SUPPLIED DATA>

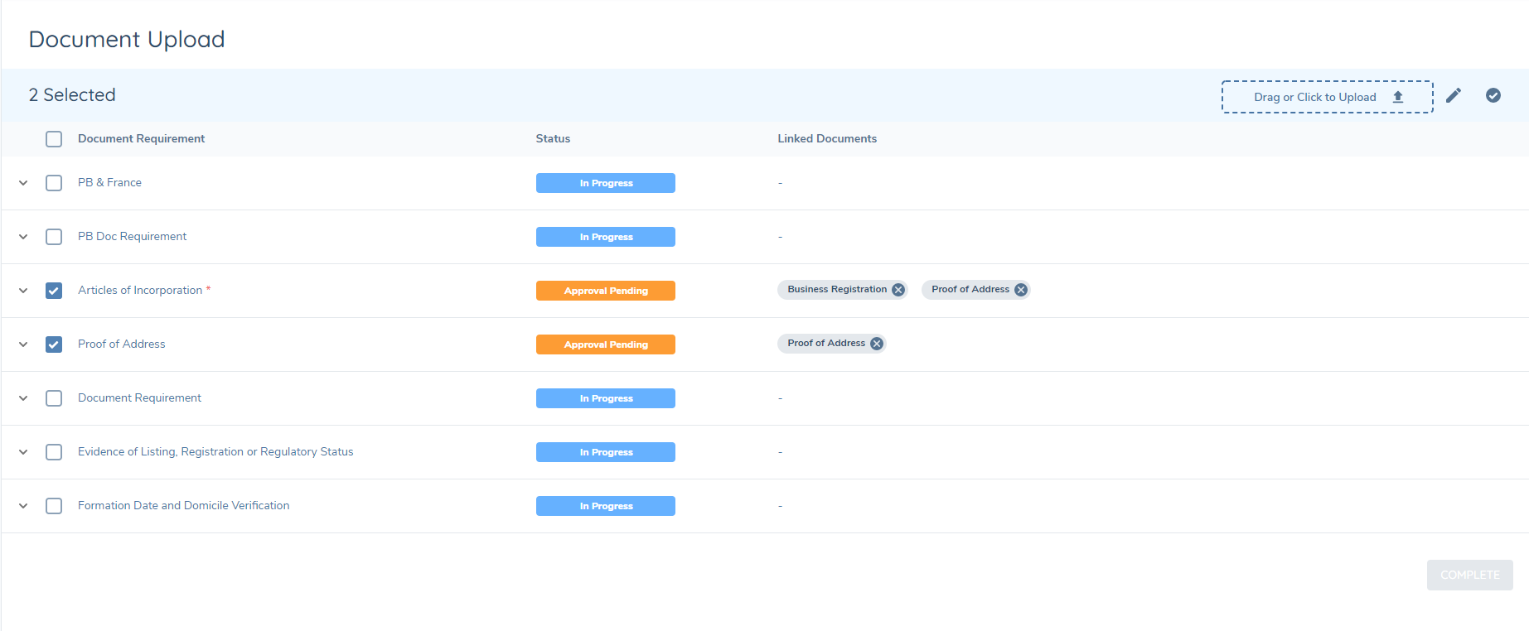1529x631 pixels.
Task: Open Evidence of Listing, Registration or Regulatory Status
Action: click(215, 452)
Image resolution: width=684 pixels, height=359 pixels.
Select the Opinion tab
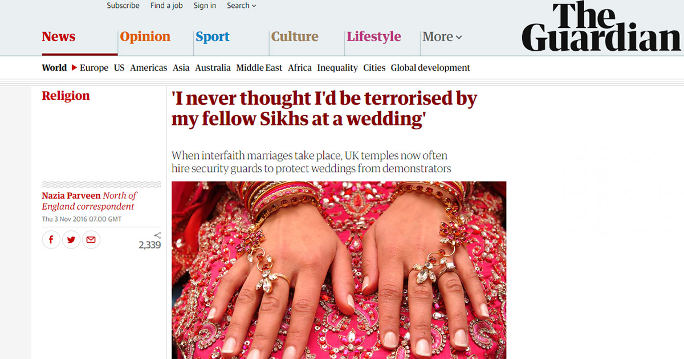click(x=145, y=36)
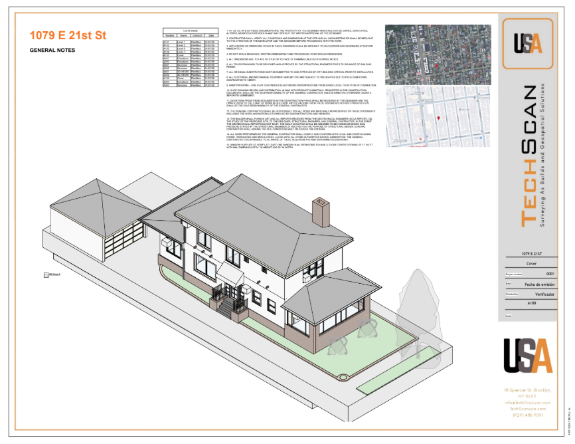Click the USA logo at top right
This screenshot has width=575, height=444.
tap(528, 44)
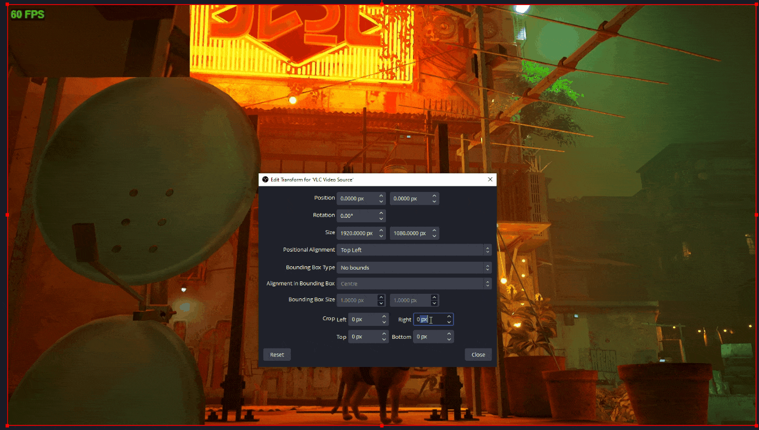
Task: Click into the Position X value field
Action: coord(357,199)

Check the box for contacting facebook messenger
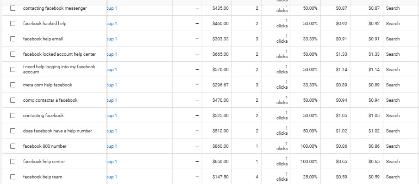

* * *

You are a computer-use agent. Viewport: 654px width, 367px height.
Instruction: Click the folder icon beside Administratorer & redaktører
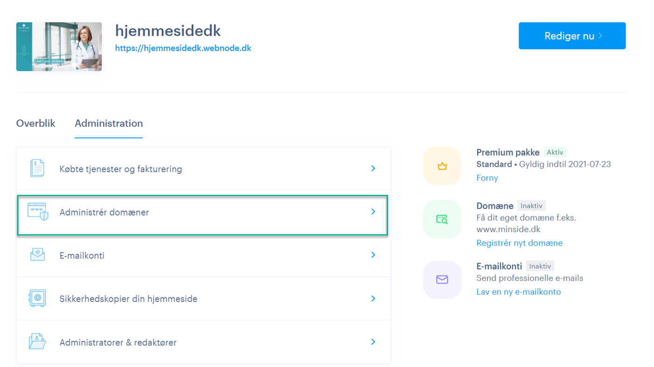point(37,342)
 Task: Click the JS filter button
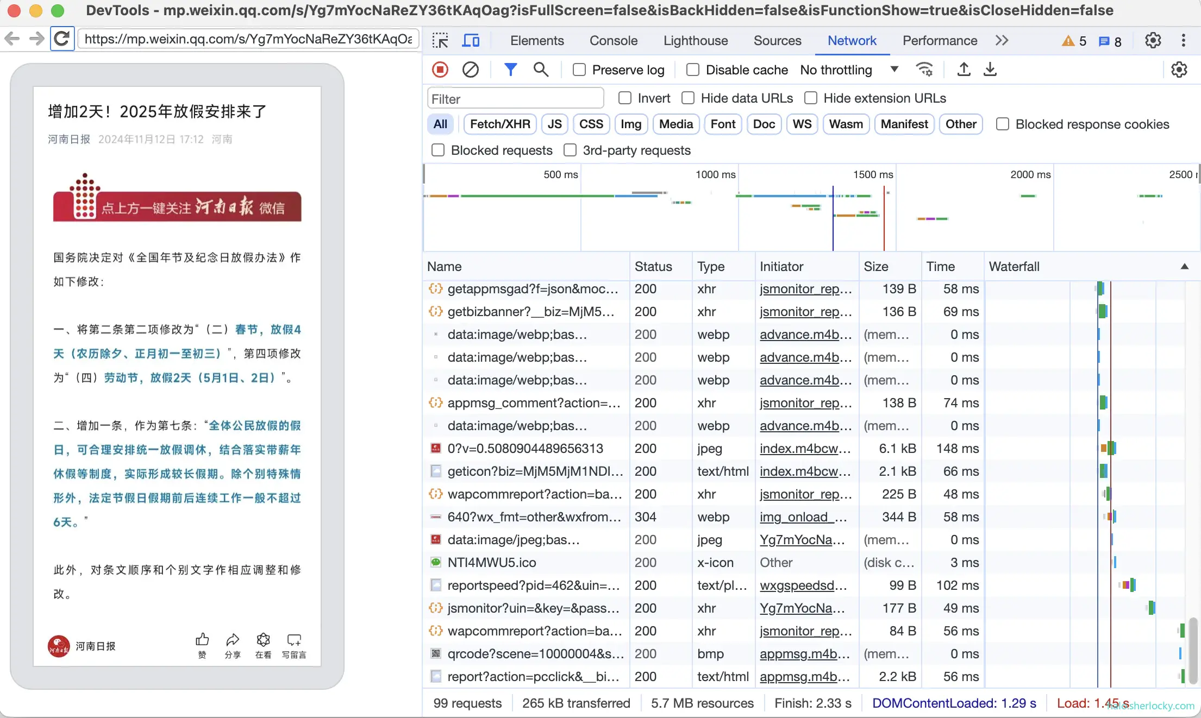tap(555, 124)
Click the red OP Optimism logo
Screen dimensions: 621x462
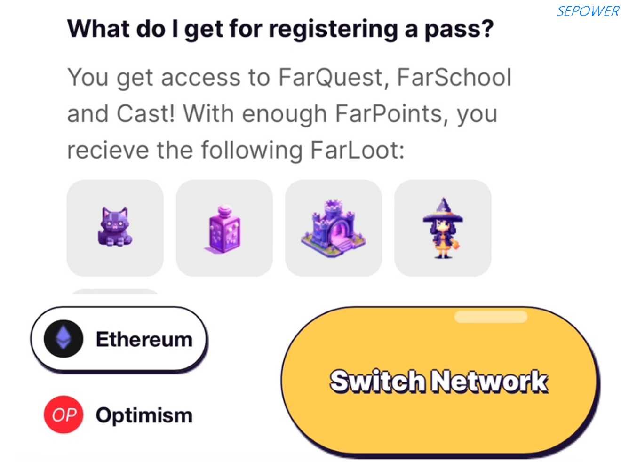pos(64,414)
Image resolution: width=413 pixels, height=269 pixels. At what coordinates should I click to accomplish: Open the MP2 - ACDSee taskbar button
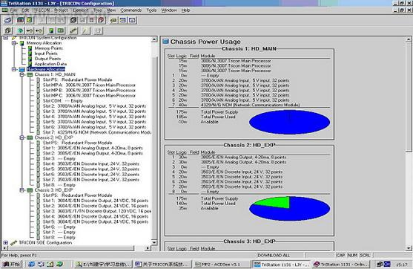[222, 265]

TASK GOAL> With the pictures left out, write out exactly the lines above from the one containing "Select the Opinion tab" through the one containing "Check the box".

ANSWER TO THIS PROBLEM>
Select the Opinion tab
click(x=145, y=36)
Click the USA logo at top right
This screenshot has width=575, height=444.
tap(528, 44)
Task: Click into the Position X value field
Action: coord(357,199)

Check the box for contacting facebook messenger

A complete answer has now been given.